Current CI/Test Setup Inventory
CI Configuration (.github/workflows/ci.yml)
Jobs (15+):
- MSRV Check (ubuntu-latest)
- Build & Test (ubuntu-latest, windows-latest - matrix)
- Build & Test (macos-latest - push only)
- Feature Boundaries (ubuntu-latest)
- Wasm Compile & Test (ubuntu-latest)
- Quality Gate (ubuntu-latest)
- Cargo Deny (ubuntu-latest)
- Typos (ubuntu-latest)
- Proptest Smoke (ubuntu-latest)
- Publish Plan (ubuntu-latest)
- Version Consistency (ubuntu-latest)
- Docs Check (ubuntu-latest)
- Nix PR Package Gate (ubuntu-latest)
- Mutation Testing (Required, PR only)
- CI (Required - aggregates all above)
Additional Workflows:
test-action.yml - GitHub action testing
mutants.yml - Full mutation testing (on-demand)
fuzz.yml - Nightly fuzz testing (9 targets)
cockpit.yml - PR cockpit report generation
Test Setup Across Crates
Scale:
- 67 workspace members (crates)
- 57 test directories (
crates/*/tests/)
- 928 integration test files (
crates/*/tests/*.rs)
Testing Tools:
- Property testing: proptest (256 cases, 10s timeout per case)
- Snapshot testing: insta v1.47.0 (configured in 14+ crates)
- Mutation testing: cargo-mutants v26.1.2 (PR-scoped, changed files only)
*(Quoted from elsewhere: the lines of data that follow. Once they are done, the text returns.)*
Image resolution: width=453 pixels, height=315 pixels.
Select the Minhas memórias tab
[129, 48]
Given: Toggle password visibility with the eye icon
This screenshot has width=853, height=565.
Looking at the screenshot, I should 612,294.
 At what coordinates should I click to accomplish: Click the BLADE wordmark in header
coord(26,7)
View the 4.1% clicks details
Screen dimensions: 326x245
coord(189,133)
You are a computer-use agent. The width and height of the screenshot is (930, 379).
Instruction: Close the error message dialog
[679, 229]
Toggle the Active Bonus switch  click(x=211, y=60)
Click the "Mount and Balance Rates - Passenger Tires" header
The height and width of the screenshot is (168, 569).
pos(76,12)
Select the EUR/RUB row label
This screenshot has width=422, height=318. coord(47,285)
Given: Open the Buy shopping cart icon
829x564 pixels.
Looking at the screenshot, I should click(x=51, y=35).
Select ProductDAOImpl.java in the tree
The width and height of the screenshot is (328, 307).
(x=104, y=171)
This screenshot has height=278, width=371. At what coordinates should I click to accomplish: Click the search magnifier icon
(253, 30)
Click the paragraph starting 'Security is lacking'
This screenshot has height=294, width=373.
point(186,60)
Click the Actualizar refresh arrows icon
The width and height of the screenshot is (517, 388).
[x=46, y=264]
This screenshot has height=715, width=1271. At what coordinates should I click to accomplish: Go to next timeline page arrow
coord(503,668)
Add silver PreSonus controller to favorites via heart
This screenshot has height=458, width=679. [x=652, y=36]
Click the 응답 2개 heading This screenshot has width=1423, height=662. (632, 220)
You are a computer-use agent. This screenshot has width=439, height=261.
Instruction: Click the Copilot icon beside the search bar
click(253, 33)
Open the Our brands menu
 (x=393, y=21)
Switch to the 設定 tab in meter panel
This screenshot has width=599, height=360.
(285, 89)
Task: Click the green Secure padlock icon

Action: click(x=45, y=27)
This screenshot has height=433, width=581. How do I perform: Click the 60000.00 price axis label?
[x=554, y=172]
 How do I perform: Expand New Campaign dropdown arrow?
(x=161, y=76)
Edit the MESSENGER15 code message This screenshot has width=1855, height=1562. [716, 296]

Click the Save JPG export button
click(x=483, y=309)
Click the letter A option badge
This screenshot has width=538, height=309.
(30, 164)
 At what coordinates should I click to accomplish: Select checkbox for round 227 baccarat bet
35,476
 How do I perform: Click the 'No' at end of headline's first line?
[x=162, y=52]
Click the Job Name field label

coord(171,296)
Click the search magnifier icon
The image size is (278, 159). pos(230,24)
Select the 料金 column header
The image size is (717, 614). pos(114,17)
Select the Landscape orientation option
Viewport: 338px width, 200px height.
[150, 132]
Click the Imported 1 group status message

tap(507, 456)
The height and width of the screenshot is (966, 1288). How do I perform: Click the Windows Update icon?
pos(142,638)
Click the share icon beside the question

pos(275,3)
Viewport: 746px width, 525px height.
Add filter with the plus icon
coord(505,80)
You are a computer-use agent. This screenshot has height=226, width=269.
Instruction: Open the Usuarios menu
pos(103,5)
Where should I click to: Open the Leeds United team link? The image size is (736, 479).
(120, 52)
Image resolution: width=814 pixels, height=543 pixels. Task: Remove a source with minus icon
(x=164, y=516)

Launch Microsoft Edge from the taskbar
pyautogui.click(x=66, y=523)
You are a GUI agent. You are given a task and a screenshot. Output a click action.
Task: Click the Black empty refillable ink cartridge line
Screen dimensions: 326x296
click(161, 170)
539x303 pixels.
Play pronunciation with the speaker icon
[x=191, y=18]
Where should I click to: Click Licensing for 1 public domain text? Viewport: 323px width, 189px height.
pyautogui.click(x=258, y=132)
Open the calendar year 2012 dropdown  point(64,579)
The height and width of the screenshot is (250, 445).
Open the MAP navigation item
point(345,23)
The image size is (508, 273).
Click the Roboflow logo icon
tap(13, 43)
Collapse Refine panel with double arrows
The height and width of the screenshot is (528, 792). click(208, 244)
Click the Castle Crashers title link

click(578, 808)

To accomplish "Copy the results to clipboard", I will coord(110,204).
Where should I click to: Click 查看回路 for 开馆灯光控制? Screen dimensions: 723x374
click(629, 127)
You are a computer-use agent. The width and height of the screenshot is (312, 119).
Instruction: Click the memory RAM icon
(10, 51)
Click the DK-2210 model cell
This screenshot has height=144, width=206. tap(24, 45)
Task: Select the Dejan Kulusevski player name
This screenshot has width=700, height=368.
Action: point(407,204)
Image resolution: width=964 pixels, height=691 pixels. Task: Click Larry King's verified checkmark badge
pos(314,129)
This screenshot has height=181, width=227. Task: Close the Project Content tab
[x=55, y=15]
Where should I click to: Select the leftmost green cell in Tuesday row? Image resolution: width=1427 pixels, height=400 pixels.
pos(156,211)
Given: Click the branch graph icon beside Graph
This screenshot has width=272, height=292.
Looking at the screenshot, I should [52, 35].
- Fuzz testing: cargo-fuzz (nightly builds, 9 targets)
Test Types:
- Unit tests (inline in
src/)
- Integration tests (
tests/ directories)
- Property-based tests (
tests/properties.rs)
- Snapshot tests (insta assertions)
- Fuzz targets (
fuzz/ directory)
Current Test Execution
Command: cargo test --all-features --verbose
Platforms:
- Ubuntu latest (primary)
- Windows latest (matrix)
- macOS latest (push only, slower runner)
- Wasm32 (via wasm-pack)
Performance:
- Tests run sequentially (no parallelization)
- No test categorization (unit vs integration vs slow)
- No coverage measurement
Identified Bottlenecks and Gaps
1. Test Parallelization (High Impact)
Problem:
- 928 integration tests run sequentially on each platform
cargo test is single-threaded by default
- Large test suite = longer CI time, especially on slower runners (macOS)
Evidence:
# Current CI runs tests sequentially on 3 platforms
- name: Run tests
run: cargo test --all-features --verbose
2. Missing Coverage Measurement (Medium Impact)
Problem:
- No code coverage visibility
- No coverage gates (e.g., require 80% coverage)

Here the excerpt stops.